#### [Texto de apoio]
--------------------------------
Santa iniciativa, mas o tribunal não fala
por intermédio de redes sociais. Num mundo ideal, ele fala por meio de suas
decisões. Pode-se entender que, em casos excepcionais, fale pela voz de seu
presidente. Avacalhando o rito, acabará batendo boca em balcão de lanchonete.
Uma mentira repetida mil vezes não vira
verdade, mas o seu propagador nunca deixa de ser mentiroso. Joseph Goebbels,
autor da frase e ministro da propaganda de Hitler, foi um homem de muitas
ideias. Em abril de 1945, quando Berlim estava em escombros e faminta, ele
propôs que fossem trazidas vacas da zona rural para dar leite às crianças.
Não explicou como as vacas se alimentariam.
Carta branca
O senador Ciro Nogueira é habilidoso e
experiente, mas se acha que Bolsonaro lhe deu autonomia para fechar acordos
políticos na Casa Civil, comprou um terreno na Lua com vista para Saturno.
Sergio Moro comprou um lote nesse
condomínio. Ficava ao lado do Posto Ipiranga de Paulo Guedes.
José Arthur Giannotti
Foi-se o professor José Arthur Giannotti.
Deixou sua obra e um exemplo de distanciamento do poder.
--------------------------------
#### [Ordem de serviço A]
Explique, com base no texto de apoio, com que finalidade Goebbels propôs trazer vacas da zona rural para Berlim em abril de 1945.
#### [Ordem de serviço B]
Liste todas as pessoas mencionadas pelo nome no texto de apoio.

[Itens de dados]
--------------------------------
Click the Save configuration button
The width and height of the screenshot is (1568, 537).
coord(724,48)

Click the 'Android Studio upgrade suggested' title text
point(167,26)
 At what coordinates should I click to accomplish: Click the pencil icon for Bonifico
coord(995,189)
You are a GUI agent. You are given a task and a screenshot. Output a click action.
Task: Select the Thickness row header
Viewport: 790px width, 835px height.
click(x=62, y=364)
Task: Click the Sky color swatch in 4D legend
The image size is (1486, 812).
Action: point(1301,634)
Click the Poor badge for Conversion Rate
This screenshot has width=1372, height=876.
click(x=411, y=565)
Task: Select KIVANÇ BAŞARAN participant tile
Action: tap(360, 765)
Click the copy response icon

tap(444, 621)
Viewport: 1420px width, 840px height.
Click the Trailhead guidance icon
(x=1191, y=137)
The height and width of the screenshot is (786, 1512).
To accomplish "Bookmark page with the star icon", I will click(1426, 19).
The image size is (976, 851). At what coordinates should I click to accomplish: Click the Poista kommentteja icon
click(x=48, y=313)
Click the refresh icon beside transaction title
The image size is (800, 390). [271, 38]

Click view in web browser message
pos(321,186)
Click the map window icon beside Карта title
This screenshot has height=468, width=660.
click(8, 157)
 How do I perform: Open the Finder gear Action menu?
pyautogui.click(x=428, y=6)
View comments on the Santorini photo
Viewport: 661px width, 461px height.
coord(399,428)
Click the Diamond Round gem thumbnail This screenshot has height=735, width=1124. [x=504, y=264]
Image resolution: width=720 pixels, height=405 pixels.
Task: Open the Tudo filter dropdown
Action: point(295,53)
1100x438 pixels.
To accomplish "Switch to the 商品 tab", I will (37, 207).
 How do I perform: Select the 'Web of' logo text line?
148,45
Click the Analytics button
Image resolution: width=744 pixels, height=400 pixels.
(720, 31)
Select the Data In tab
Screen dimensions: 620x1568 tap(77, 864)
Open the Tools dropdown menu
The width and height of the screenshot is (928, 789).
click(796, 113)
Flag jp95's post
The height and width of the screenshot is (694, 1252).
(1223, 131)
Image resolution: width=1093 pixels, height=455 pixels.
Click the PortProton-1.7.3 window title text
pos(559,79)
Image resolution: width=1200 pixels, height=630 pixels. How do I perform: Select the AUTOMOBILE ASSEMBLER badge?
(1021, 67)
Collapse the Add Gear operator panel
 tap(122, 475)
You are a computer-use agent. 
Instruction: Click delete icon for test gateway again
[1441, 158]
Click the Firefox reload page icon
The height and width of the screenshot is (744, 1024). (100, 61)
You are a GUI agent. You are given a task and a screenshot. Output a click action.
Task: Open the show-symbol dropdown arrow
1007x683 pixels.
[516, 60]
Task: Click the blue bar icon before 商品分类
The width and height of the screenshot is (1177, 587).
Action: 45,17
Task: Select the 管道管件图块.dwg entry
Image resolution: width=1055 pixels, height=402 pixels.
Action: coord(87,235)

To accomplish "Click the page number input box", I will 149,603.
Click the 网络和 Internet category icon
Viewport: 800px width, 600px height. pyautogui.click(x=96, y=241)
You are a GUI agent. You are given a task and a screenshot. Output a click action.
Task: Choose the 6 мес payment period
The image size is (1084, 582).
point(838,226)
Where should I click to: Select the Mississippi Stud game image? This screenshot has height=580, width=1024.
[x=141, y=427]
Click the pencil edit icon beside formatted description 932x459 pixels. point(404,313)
--------------------------------
#### [Seção de resposta A]
Goebbels propôs trazer as vacas para dar leite às crianças. Na época, Berlim estava em escombros e faminta.

#### [Seção de resposta B]
- Joseph Goebbels
- Hitler
- Ciro Nogueira
- Bolsonaro
- Sergio Moro
- Paulo Guedes
- José Arthur Giannotti